Every line of the data must appear again in the answer, exactly as written.
___ Records for this task
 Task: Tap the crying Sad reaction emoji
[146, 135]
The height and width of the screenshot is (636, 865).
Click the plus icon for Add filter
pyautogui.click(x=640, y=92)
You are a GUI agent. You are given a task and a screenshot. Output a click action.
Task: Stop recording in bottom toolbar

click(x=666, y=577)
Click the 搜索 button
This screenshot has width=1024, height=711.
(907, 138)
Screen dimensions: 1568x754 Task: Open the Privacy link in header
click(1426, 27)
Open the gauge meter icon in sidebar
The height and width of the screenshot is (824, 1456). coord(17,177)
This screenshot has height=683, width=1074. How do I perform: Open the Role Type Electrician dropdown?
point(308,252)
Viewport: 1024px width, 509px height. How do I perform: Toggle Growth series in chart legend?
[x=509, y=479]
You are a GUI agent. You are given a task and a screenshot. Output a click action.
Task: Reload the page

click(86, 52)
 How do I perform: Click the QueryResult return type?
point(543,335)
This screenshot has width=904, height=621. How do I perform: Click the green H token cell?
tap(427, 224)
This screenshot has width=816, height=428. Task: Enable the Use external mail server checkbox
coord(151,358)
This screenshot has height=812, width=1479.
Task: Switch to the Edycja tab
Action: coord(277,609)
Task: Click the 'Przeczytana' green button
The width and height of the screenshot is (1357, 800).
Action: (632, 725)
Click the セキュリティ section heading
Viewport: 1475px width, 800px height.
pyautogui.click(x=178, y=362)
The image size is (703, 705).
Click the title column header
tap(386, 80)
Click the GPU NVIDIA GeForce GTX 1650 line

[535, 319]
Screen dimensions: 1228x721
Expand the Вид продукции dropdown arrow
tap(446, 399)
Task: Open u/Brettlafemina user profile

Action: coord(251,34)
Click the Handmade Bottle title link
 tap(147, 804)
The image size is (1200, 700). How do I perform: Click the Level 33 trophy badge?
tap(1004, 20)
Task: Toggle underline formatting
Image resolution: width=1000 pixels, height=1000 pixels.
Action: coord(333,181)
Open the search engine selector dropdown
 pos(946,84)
______
◆ Finished exercise ◆
 Task: Tap the crying Sad reaction emoji
[146, 135]
The height and width of the screenshot is (636, 865).
Click the plus icon for Add filter
pyautogui.click(x=640, y=92)
You are a GUI agent. You are given a task and a screenshot. Output a click action.
Task: Stop recording in bottom toolbar

click(x=666, y=577)
Click the 搜索 button
This screenshot has width=1024, height=711.
(907, 138)
Screen dimensions: 1568x754 Task: Open the Privacy link in header
click(1426, 27)
Open the gauge meter icon in sidebar
The height and width of the screenshot is (824, 1456). coord(17,177)
This screenshot has height=683, width=1074. How do I perform: Open the Role Type Electrician dropdown?
point(308,252)
Viewport: 1024px width, 509px height. How do I perform: Toggle Growth series in chart legend?
[x=509, y=479]
You are a GUI agent. You are given a task and a screenshot. Output a click action.
Task: Reload the page

click(86, 52)
 How do I perform: Click the QueryResult return type?
point(543,335)
This screenshot has width=904, height=621. How do I perform: Click the green H token cell?
tap(427, 224)
This screenshot has width=816, height=428. Task: Enable the Use external mail server checkbox
coord(151,358)
This screenshot has height=812, width=1479.
Task: Switch to the Edycja tab
Action: coord(277,609)
Task: Click the 'Przeczytana' green button
The width and height of the screenshot is (1357, 800).
Action: (632, 725)
Click the セキュリティ section heading
Viewport: 1475px width, 800px height.
pyautogui.click(x=178, y=362)
The image size is (703, 705).
Click the title column header
tap(386, 80)
Click the GPU NVIDIA GeForce GTX 1650 line

[535, 319]
Screen dimensions: 1228x721
Expand the Вид продукции dropdown arrow
tap(446, 399)
Task: Open u/Brettlafemina user profile

Action: coord(251,34)
Click the Handmade Bottle title link
 tap(147, 804)
The image size is (1200, 700). How do I perform: Click the Level 33 trophy badge?
tap(1004, 20)
Task: Toggle underline formatting
Image resolution: width=1000 pixels, height=1000 pixels.
Action: coord(333,181)
Open the search engine selector dropdown
 pos(946,84)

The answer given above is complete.